“Nub Ear” – Fifteen Mile HMA
August 9, 2009
One of the most remote Herd Management Areas Tom and I have been to (so far) is located between Meeteetse and Worland, WY. Both times we’ve visited the horses there, we never saw another person. No tire tracks, no structures, no sounds – no indication of people in any way. It was so far out in the “boonies,” it felt like we were in a movie playing the parts of the only two people left on earth. But at least there’s an upside to our script – some wild horses are left too.
The Fifteen Mile horses were VERY hard to approach and photograph. They were cautious and kept their distance. We didn’t see many bands, but the roads were in bad shape so we really couldn’t explore much either. I walked quite a bit, but it was pretty spooky to tell you the truth. Both Tom and I felt like we were being “watched.” We were extra careful and walked out together when we saw horses (we did have a mishap at this location, but that’s another story for a later date). A couple of times, I was lucky and had a stallion come up for a closer look, but they were gone as soon as they heard my camera. Except for a stallion I call “Nub Ear.”
Nub Ear is a muscular, bay boy who is missing most of his right ear. I envisioned him losing it in a fight with another stallion since Nub Ear has a pretty good sized band that I’m sure he must have to defend regularly. Although skittish and protective of his group, he allowed me time to observe. One of his mares and two younger studs came running up to me to see what I was. I found their curiosity very amusing. They didn’t seem particularly bothered by the fact that I stood on two legs rather than four and hung around quite a while before Nub Ear gathered them up and moved them just a little further away from me.

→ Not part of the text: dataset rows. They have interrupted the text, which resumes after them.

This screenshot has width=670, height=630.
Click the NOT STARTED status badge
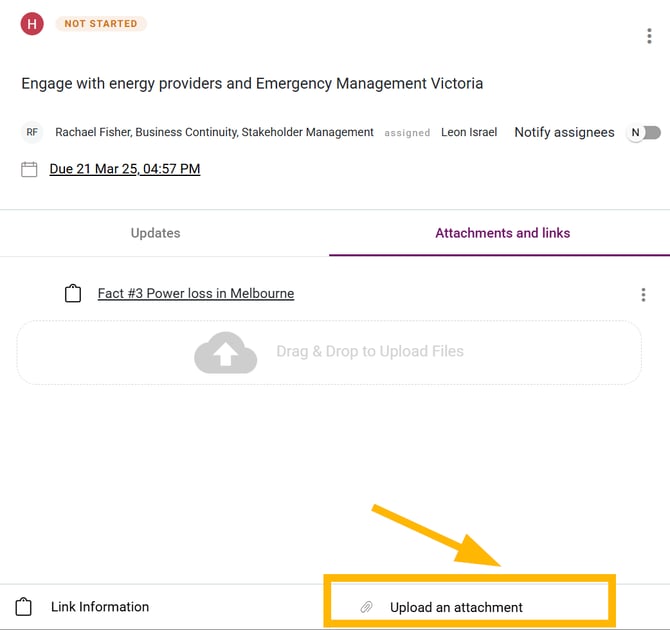click(x=101, y=24)
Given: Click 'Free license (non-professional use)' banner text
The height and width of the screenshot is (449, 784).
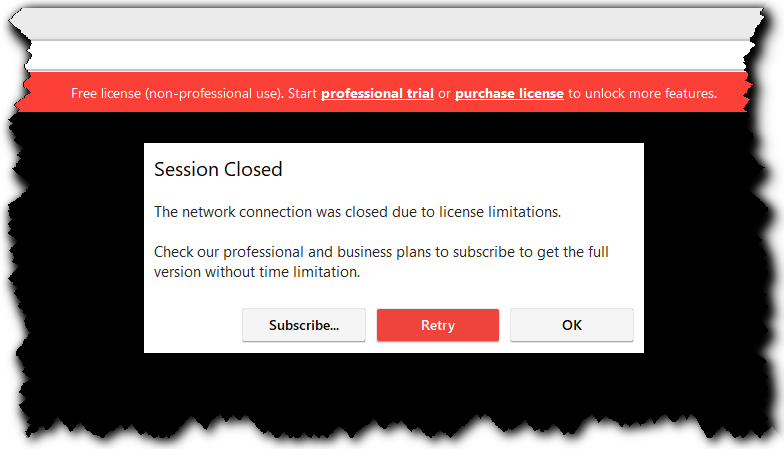Looking at the screenshot, I should [177, 94].
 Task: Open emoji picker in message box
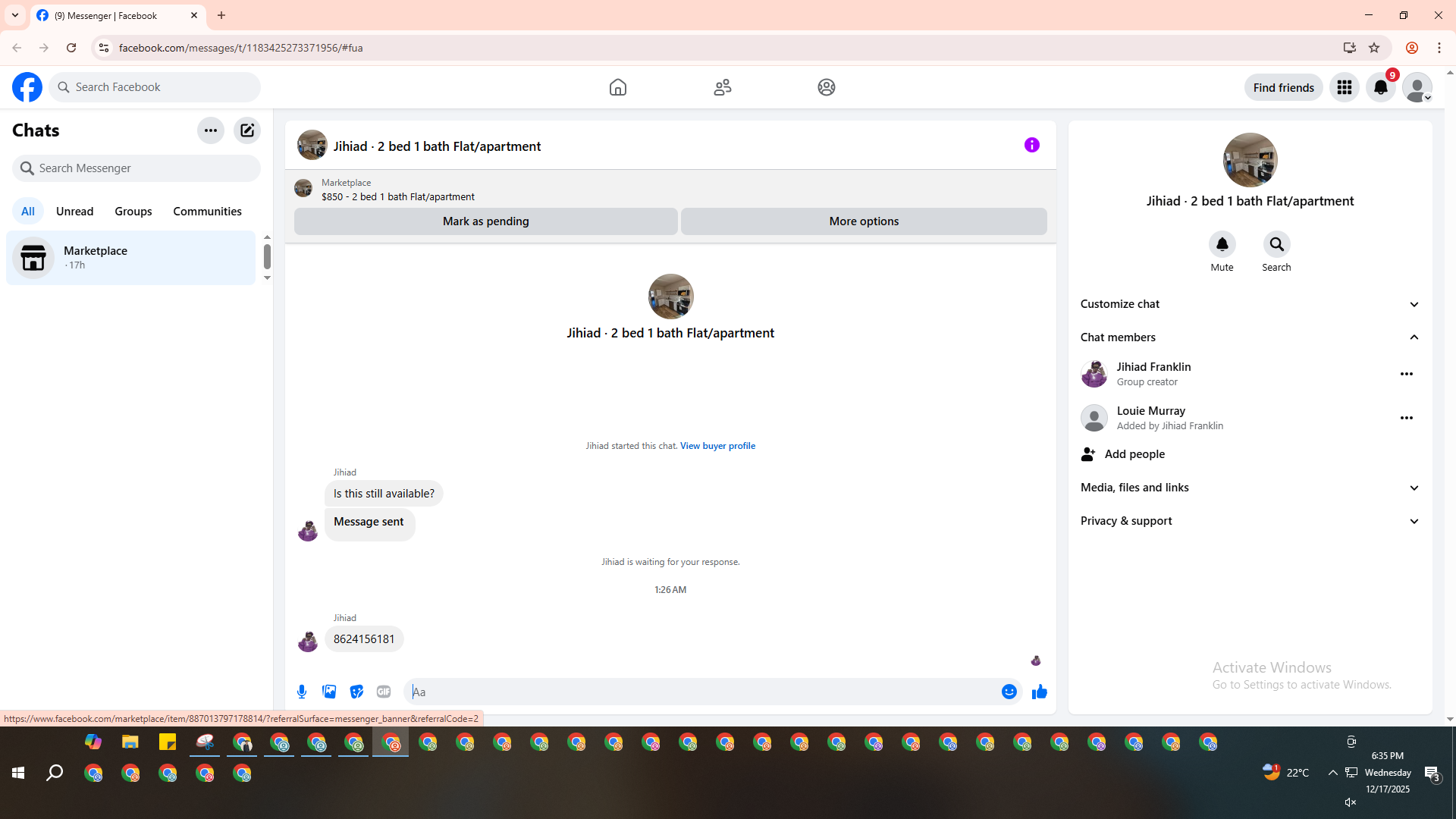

The sun was going down and we really didn’t want to chance getting lost in this particular area, so we decided to head out. I thanked Nub Ear for sharing his family with me and told him I’d be back to check on him soon. In July, 2008, that’s exactly what we did. And, Nub Ear was pretty much in the same location as we’d found him in April. There was a new addition to the family – what a little cutie. It was good to see them and just as before, Nub Ear was tolerant of my presence. His band was the only one we saw on that trip. Most of the roads were washed out, but we were lucky and managed to get on one that took us to where we’d remembered seeing Nub Ear in April.
The fact that this stallion is missing most of his ear certainly doesn’t take away from him in the least. I say it just adds character. I hope that when we make it back to the Fifteen Mile range, we’ll be able to find and photograph this beautifully unique boy and his family again.